When residents of advanced economies think about nations wounded by criminal impunity, a few glaring cases no doubt come to mind—Haiti, where gangs have replaced the rule of law; Syria, struggling to restore order after more than 13 years of civil war; and Mexico, where an astonishing 93 percent of violent crime goes unpunished.
But most Americans would likely be shocked to learn that impunity is also a significant problem in the United States. About half of U.S. homicides in 2023 went unsolved. As a report in the New York Times put it in July: “[A] murderer’s chance of getting caught within a year essentially comes down to a coin flip.”
That’s just the beginning of the bad news in terms of police effectiveness. According to 2023 FBI figures cited in the report, only 46 percent of assaults, 28 percent of robberies, 27 percent of rapes, and 8 percent of vehicle thefts resulted in arrests. The clearance rate in many European states is substantially higher—for homicides, from 20 to 40 points better than in the United States.
Why is the United States such a laggard? It’s not because Americans are not tough on crime. The U.S. incarceration rate of 541 per 100,000 residents is three to five times higher than Western peer states and hemispheric neighbors—second only to non-peer El Salvador.
The United States is also well-known for its severe sentencing guidelines. But criminologists say a more effective deterrent to crime is the swiftness and surety of justice, and that’s where U.S. police and prosecutors are falling far behind.
The 400 to 500 million privately owned firearms in circulation in the United States represent a major aspect of the problem. No other Western state tolerates that vast reservoir of legally acquired weapons. Thousands of them fall into the criminal shallows each year.
Confronted by a U.S. rate of almost seven homicides per each 100,000 people—four to six times higher than peer states—detectives in America carry caseloads far above what is expected of counterparts in other nations.
Calls in recent years to “defund the police” can seem jarring, but are protesters really imagining zeroing out municipal police budgets? The communities most affected by impunity are often the same low-income communities that feel under siege by their own police departments because of smothering anti-crime strategies and structural racism.
But what most protesters and police critics surely hope for are not streets bereft of police officers but safer communities because of effective policing that declines to treat everyone in a neighborhood as a potential criminal. That should not be an exceptional expectation but a municipal commonplace.
In a statement on criminal justice first published in 2000, “Responsibility, Rehabilitation, and Restoration: A Catholic Perspective on Crime and Criminal Justice,” U.S. bishops described crime in the United States as a complex challenge that defies easy fixes and facile sloganeering. “Crime, corrections, and the search for real community require far more than the policy clichés of conservatives and liberals,” the bishops wrote. That applies to those who press for “three strikes and you’re out” and to whatever “defund the police” has come to mean.

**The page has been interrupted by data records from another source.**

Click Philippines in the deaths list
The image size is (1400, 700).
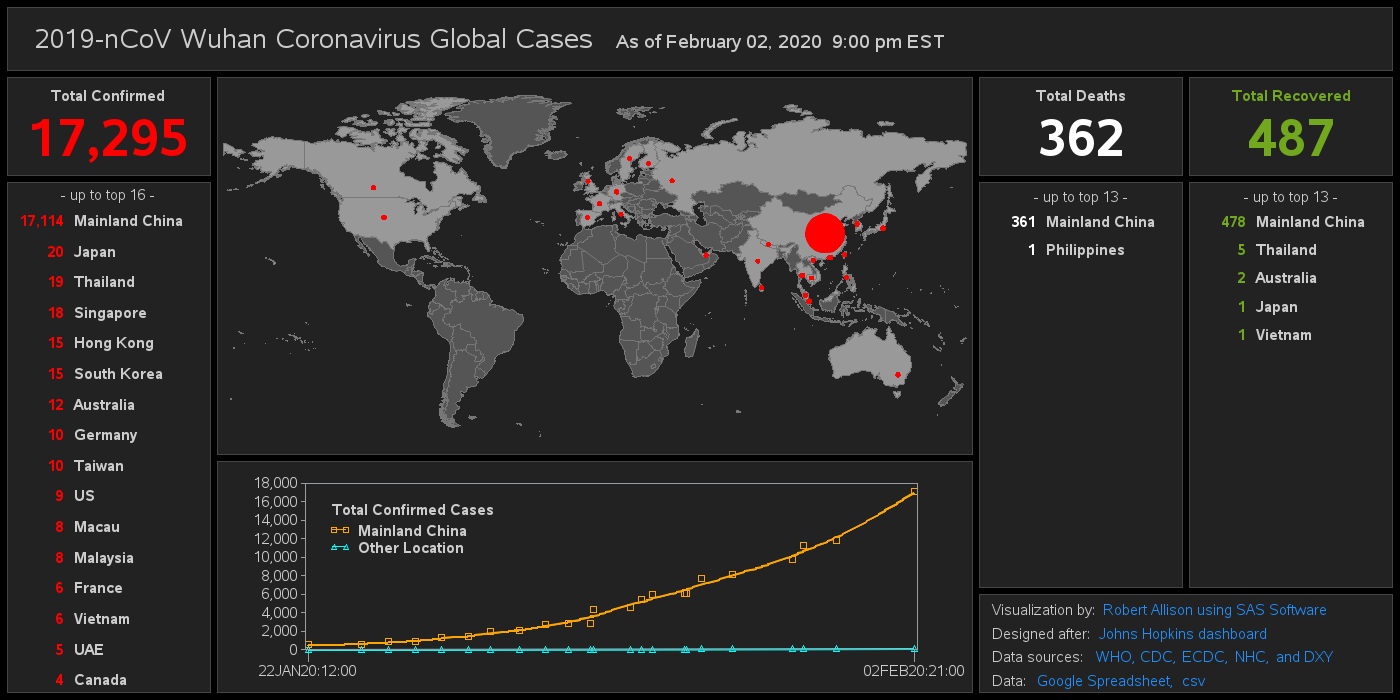(x=1085, y=250)
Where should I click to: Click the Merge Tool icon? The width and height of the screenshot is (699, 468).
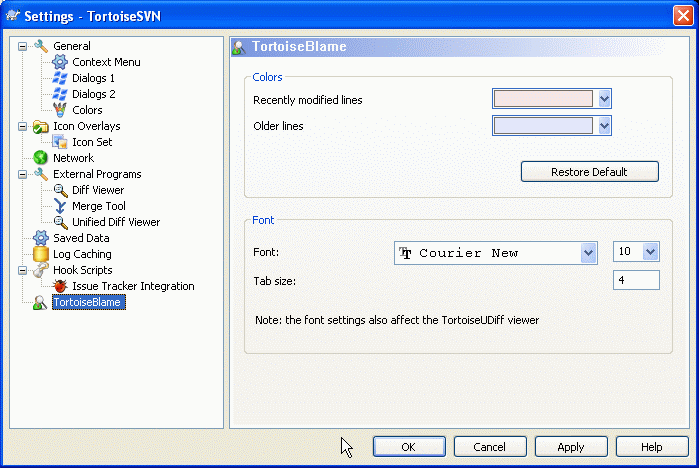[60, 206]
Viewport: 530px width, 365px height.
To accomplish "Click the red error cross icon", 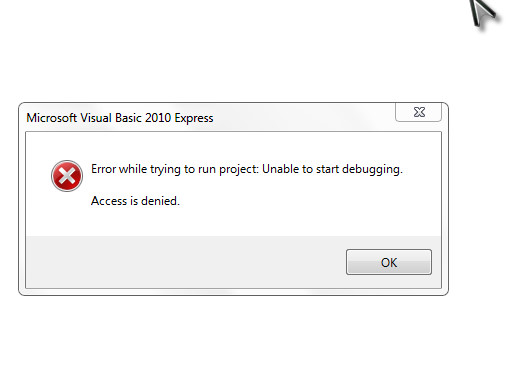I will click(67, 176).
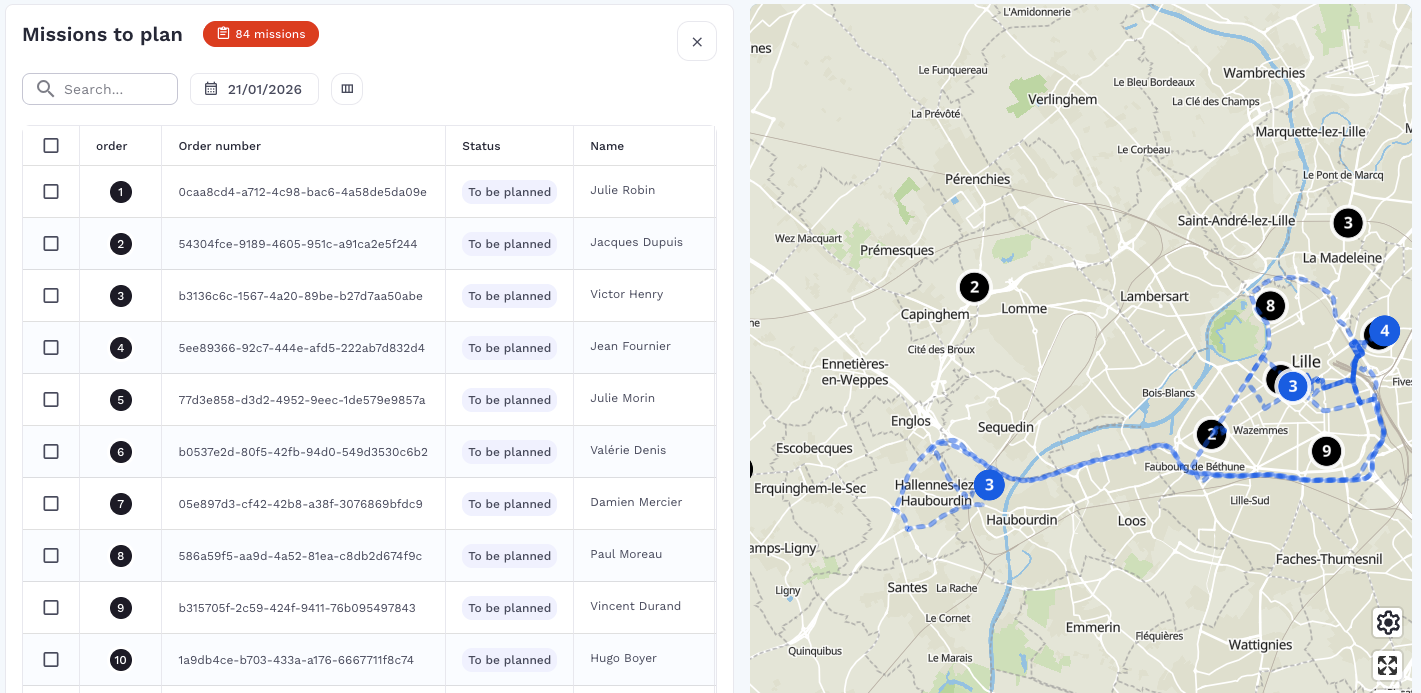Click the Order number column header
This screenshot has height=693, width=1421.
tap(220, 146)
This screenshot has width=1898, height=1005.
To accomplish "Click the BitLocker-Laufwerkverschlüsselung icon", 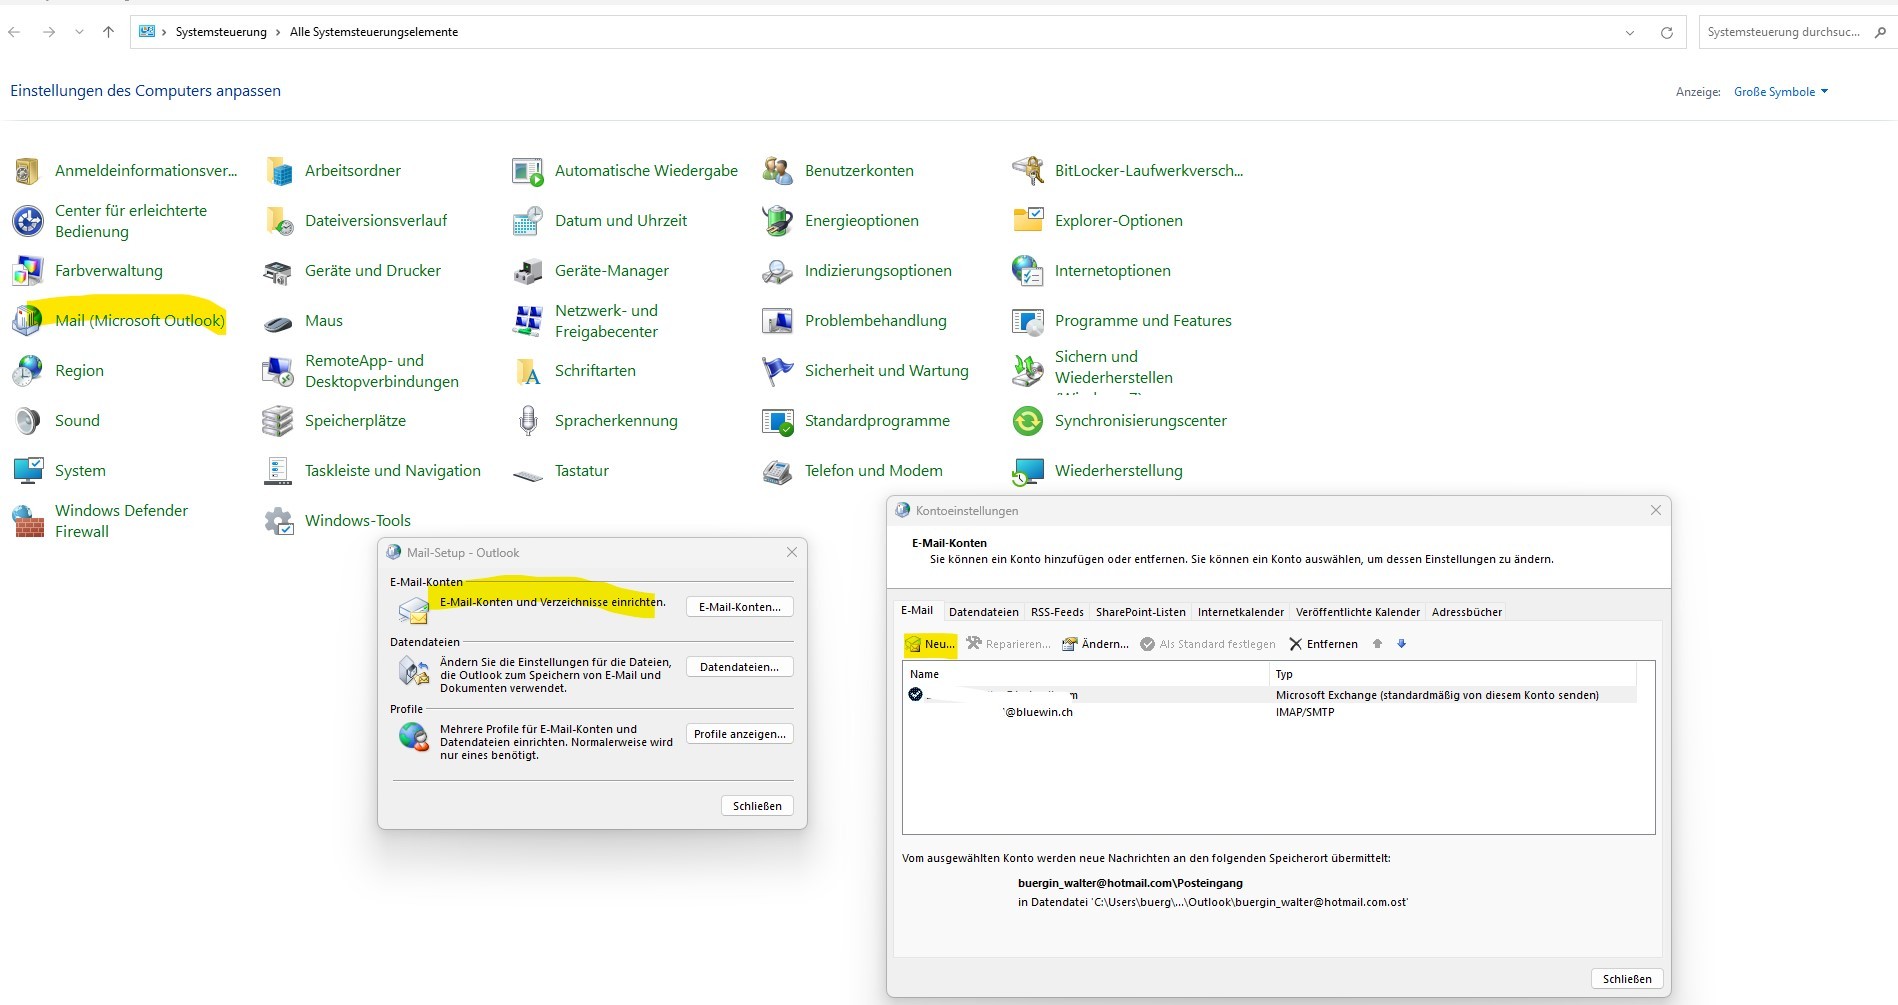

The good news is that despite the impression created by reckless politicians or cable news sensationalists, violent crime is down sharply in U.S. cities. That continuing decline may allow local police departments breathing room for analytical thoughtfulness as they consider best practices that will lead to safer neighborhoods.
For most U.S. communities, that will mean investments in social services and opportunity creation that strongly discourage crime. But they are investments that should not be extracted out of police budgets that require more resources for effective criminal investigation and the smart, merciful, and equitable enforcement of the law.